Monday, January 24, 2005

Tools for reading

Since I got my iBook, I've been using Bibdesk to manage a BibTeX database of the papers I've downloaded (and bothered transferring to my laptop). It's quite cool. Well, once you get past a few bugs, it's quite cool. It ties in with Preview's recent documents or will move a file that you select to your "papers folder" (it won't do both as far as I can tell).

Whilst this is pretty cool, I've been thinking that BibTeX is a little annoying (what with it wanting to rewrite capital letters unless you use braces as the string delimiters, etc). Lately I've been thinking that perhaps an XML format might be just what the doctor ordered. DC probably supports as many fields as necessary. The only problem might be the bunch of publication types that bibliography styles typeset differently, though I'm sure that there is a DC element (and maybe a dictionary of terms) to describe document types.

In any case, I'm too lazy to switch from something that works (BibTeX, et al) to something that I'd have to write myself (because using someone else's would defeat the purpose :-).




Other things that might be useful are some software to convert PDF and PS documents to text and an automatic text condenser and an outline editor. The former would help process those pesky documents without abstracts, whilst the latter would help note-taking and the like. If anyone happens to read this and knows of any free software (for Mac OS X, or UNIX) which fits the descriptions here, post links in a comment.

2 comments:

Anonymous said...

Hi, Thomas. I'm one of the main developers of BibDesk. Glad to hear you like it. I've got a few links and tips for you.

First, I'll double check that choosing one of Preview's recent documents works as expected. It really should move it to a papers folder even then.

Also, if you post the bugs you find on our sourceforge bug tracker (assuming they're not duplicates of bugs we haven't gotten to yet), we'll keep track of them that way. Of course, patches and fixes are even better!

As far as an XML format, you might be interested in reading
Bruce D'Arcus' weblog [1], in which he discusses XML bibliographic formats and OpenOffice.org's bibliographic efforts [2].
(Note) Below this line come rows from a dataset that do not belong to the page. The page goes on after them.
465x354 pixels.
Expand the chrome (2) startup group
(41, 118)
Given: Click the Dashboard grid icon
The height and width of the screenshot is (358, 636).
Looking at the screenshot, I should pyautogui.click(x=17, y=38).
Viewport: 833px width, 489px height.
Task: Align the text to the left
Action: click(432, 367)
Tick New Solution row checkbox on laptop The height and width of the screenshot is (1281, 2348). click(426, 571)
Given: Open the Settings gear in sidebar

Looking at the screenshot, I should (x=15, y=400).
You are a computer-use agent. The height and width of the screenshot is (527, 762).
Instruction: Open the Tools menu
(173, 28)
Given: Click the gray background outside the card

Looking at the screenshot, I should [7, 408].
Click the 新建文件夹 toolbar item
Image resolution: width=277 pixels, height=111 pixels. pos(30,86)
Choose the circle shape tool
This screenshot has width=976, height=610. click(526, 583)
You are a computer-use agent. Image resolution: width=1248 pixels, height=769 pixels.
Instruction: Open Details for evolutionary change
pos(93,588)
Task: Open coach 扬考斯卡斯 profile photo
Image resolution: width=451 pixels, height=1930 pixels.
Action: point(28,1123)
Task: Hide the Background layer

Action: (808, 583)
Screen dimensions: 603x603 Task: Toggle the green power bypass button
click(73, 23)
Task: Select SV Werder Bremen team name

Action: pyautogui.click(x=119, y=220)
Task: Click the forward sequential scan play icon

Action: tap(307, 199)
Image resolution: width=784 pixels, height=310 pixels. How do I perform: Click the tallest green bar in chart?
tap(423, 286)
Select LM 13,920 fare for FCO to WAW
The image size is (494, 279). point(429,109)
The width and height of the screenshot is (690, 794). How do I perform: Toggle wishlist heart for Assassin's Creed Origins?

Also, I know of a pdftotext utility that dumps the text of a PDF (as long as it's not just an image). BibDesk uses that utility to implement the 'preview as text' functionality. you can try it out from an editor window with a publication that has an attached PDF. A drawer with the text should open. pdftotext is from the XPDF program [3]

It sounds like you might find the OS X "Summarize" service useful also - highlight some text and go to the application menu and choose "Summarize" from the Services menu. You can call services programmatically too, if you want to write a program to do it. I think the API is NSPerformService(), but I might be wrong.

Hope this info comes in handy, and please feel free to keep posting comments and feedback about Bibdesk.

Sincerely,
Mike McCracken

[1] http://netapps.muohio.edu/blogs/darcusb/darcusb/
[2] http://bibliographic.openoffice.org/biblio-sw.html
[3] http://www.foolabs.com/xpdf/download.html

thsutton said...

The only problem with programs like pdftotext and pdf2ascii is that PDF generators occasionally decide to encode the text in drawing order, not textual order, meaning that for two column layouts we get "line one of column one, line one of column two, line two of column one, line two of column two..." instead of what it should be.

I haven't actually looked at this phenomenon in any detail, but I imagine that it is probably something to do with distilling (from PS or DVI or whatever) as opposed to going straight to PDF.

Other than that, the various PDF to text extractors work quite well. I seem to recall seeing one that tried to give you some markup as well, but I might be confusing a converter for a different format.